Moving from gut feeling to data-based insights
Today, we no longer have to “invent.” We can use the customer data that is available to us to understand their behavior and needs in a data-based — i.e., real! — way.
By analyzing behavioral and interaction data, customer groups with similar characteristics emerge. You arrive at real personas rather than fictitious ones. From there, you can easily visualize those real personas using easy-to-understand graphics, enabling you to derive important conclusions.
Developing real personas requires fact-based analysis that covers the entire customer base and all customer attributes. It is, therefore, better informed and more accurate. At the same time, developing these real personas is less time-consuming than selective surveys that have to be extrapolated afterward. It picks up behavioral attributes that reflect reality and are, consequently, extremely meaningful.
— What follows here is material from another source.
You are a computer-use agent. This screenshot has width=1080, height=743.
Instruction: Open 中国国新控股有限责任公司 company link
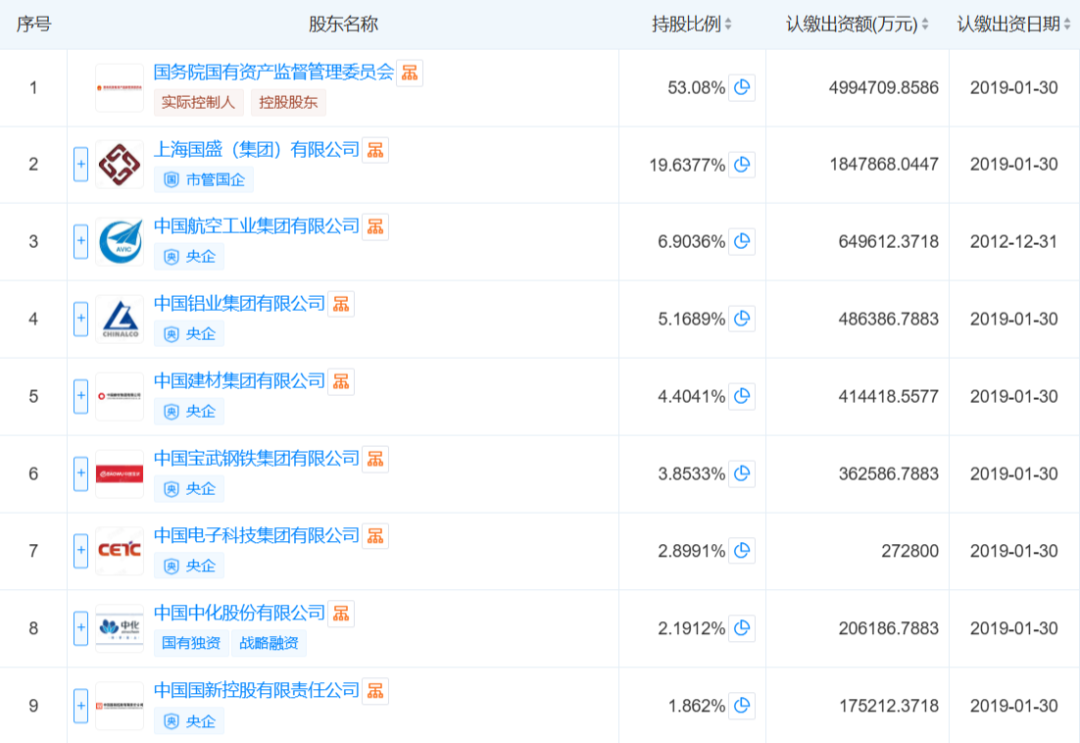click(256, 690)
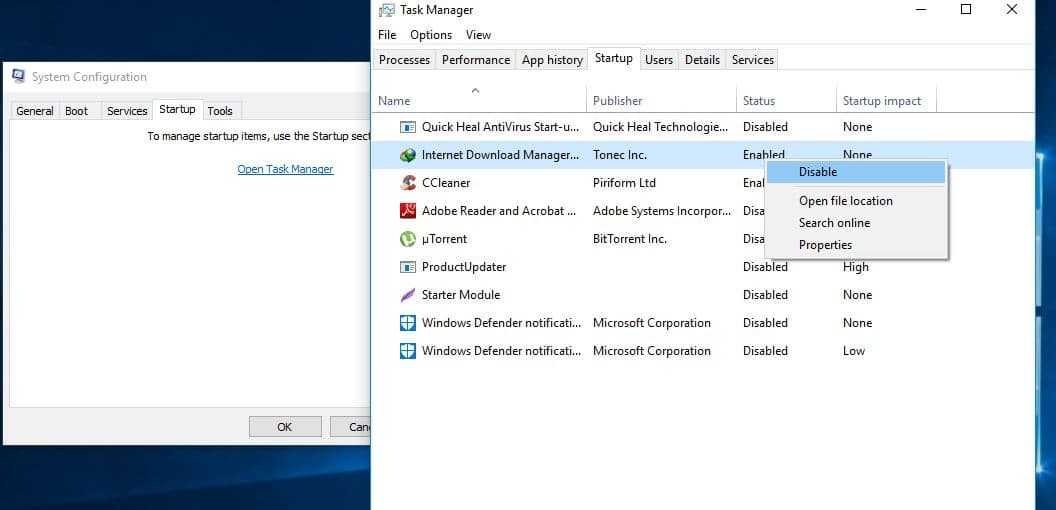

We recently created data-based personas for a fitness center provider, which were then used to design tailored offers and interactions. In communication, for example, the behavioral data was used to address customers on their preferred channel.
Unlike fictional personas, data-based ones can be truly targeted and operationalized from the outset. And at the end of the day, this is crucial if you want to achieve a demonstrable impact. I still come across companies that have defined persona types — several, in many cases — but do not actually use any of them strategically or operationally.
Data-based personas are not one and done
Continually measuring interactions with the data-based customer segments leads to appropriate updates as you move forward. You add additional attributes over time and the segments get sharpened, which in turn increases effectiveness. At the same time, newly acquired customers can be automatically integrated into the right persona(s).
As a result, data-based clustering is not a one-time undertaking. It is a long-term investment in customer relationship management in which customer knowledge is continuously fine-tuned through ongoing testing, learning, and optimization.